In other words, if everyone stays a virgin, we’ll eventually run out of them! Virginity, in any case, is a counsel for those who would live perfectly. “And by your leave,” she demurs, “that am not I.”

The climax of Alisoun’s life comes in a brawl she has with her fifth and favorite husband, Jankyn, over his women-slandering tracts. These tracts, published by the church, collected horrible stories about women in an attempt to persuade young men to eschew marriage for the celibate priesthood. Jankyn, for his amusement, insisted on reading such tracts aloud to his wife. One evening, sick and tired of hearing it, Alisoun tears some pages from the book and punches Jankyn into the fireplace.

Jankyn in turn knocks Alisoun out and then feels so contrite he burns his book and offers up to her all “the mastery, the sovereignty” in their marriage. “After that day,” Alisoun concludes, “we never had debate.”

The authority of the church and the structure of the family are perhaps not such new issues, after all.

The Prioress

Sentimental savage

She looks every inch the heroine of medieval romance—her nose graceful, her eyes “gray as glass,” her mouth small, soft and red, her forehead fair and broad. As was expected of the nobility, she speaks excellent French—but, Chaucer slyly notes, only as it was taught in England, since the “French of Paris was to her unknown.” This is Chaucer’s Prioress, who clearly missed her calling as a medieval lady.

A prioress headed a women’s monastery and was presumably concerned first with religious matters. But in the Middle Ages, as perhaps in all ages, priests, monks, and nuns were sometimes interested more in this world than the next.

The Prioress, Chaucer notes, “took pains to imitate the behavior of the court and to be dignified of manner.” Raised in a noble family, Madame Eglentyne has learned impeccable table manners. She never spills a drop or a morsel. She reaches politely for the meat. She wipes her lips so clean that “in her cup there was not a farthing seen of grease, after she had drunk her draft.”
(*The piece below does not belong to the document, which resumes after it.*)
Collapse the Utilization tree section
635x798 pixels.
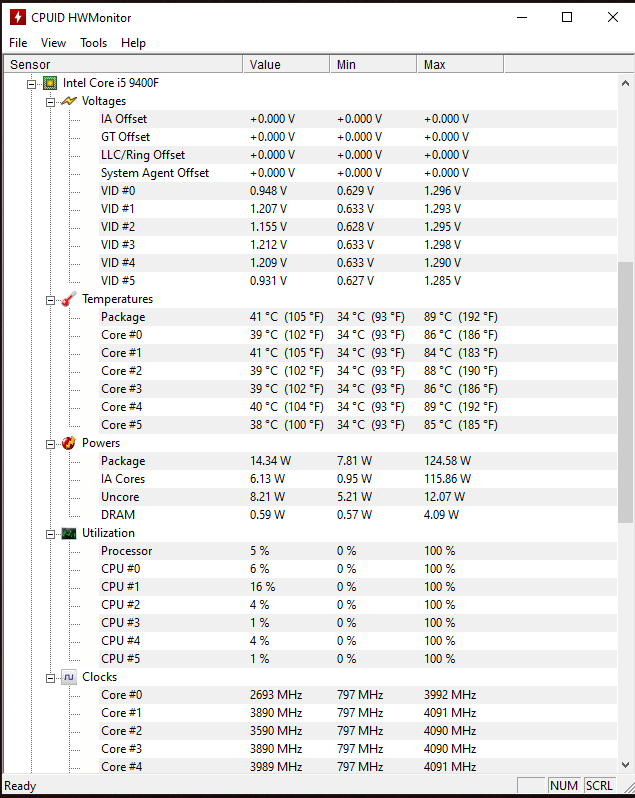(x=50, y=534)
Sentimental to a degree, she weeps over a mouse caught in a trap and weeps again if someone takes a stick to her dogs. And the golden ornament on her rosary reads, AMOR VINCIT OMNIA (“Love Conquers All”).
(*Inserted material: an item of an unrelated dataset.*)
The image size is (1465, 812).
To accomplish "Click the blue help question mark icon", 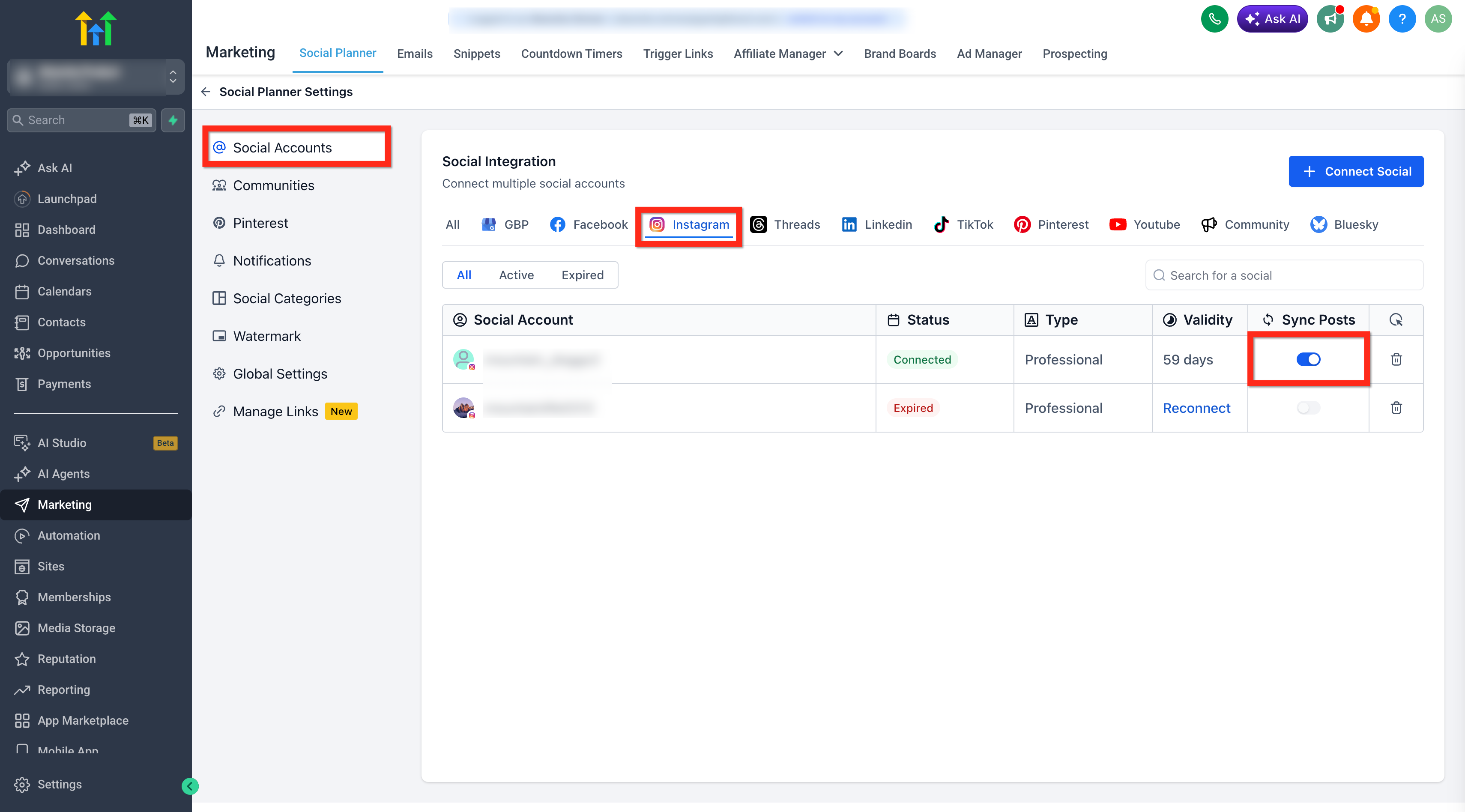I will point(1402,19).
The Prioress’s story reveals more sinister contradictions than these, however. Eglentyne begins her tale with a beautiful and moving invocation to the Madonna, the climax of which runs,

O mother-maid, maid-mother, chaste and free!
O bush unburnt, burning in Moses’ sight,
Thou that didst ravish down from deity
Upon thy humbleness the Spirit’s flight
That lit upon thy heart, and in whose might
The Word took flesh, help me to tell my story
In reverence of thee and of thy glory!

Her story, however, turns out to be deeply unsettling: A young Christian boy is murdered in the Jewish quarter of an Asian city. By a miracle of the Virgin Mary, the crime comes to light. The Christians promptly hang and disembowel the Jews, and the boy’s spirit floats off to join other young martyrs hymning the Lamb.

Chaucer described Madame Eglentyne as “coy and simple,” but her tale reflects a casual, almost off-hand savagery in medieval Christendom’s attitude toward Jews that would produce monstrous results for centuries to come. And this from a lady who weeps over wounded mice.

The Parson

Puritan ahead of his time

On Chaucer’s gallery of rogue clerics—his worldly Monk, lecherous Friar, bribe-extorting Summoner, huckster Pardoner, and vain Prioress—four deadly sins and one venial spring vigorously to life, and all take holy orders! Quietly setting these frauds in the worst possible light, meanwhile, is Chaucer’s model priest.

A “poor parson of a town,” he was “rich … of holy thought and work.” Unlike church careerists, the Parson never “left his sheep encumbered in the mire to run to London” after advancement but “dwelt at home and kept well his fold.”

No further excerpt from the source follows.